- **DATA RECORDS**
++++++++++

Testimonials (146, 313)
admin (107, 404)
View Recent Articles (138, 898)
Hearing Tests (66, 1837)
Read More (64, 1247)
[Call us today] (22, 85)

++++++++++

All of the material is to be copied word for word.

- **ANSWER BELOW**
Testimonials (146, 313)
admin (107, 404)
View Recent Articles (138, 898)
Hearing Tests (66, 1837)
Read More (64, 1247)
[Call us today] (22, 85)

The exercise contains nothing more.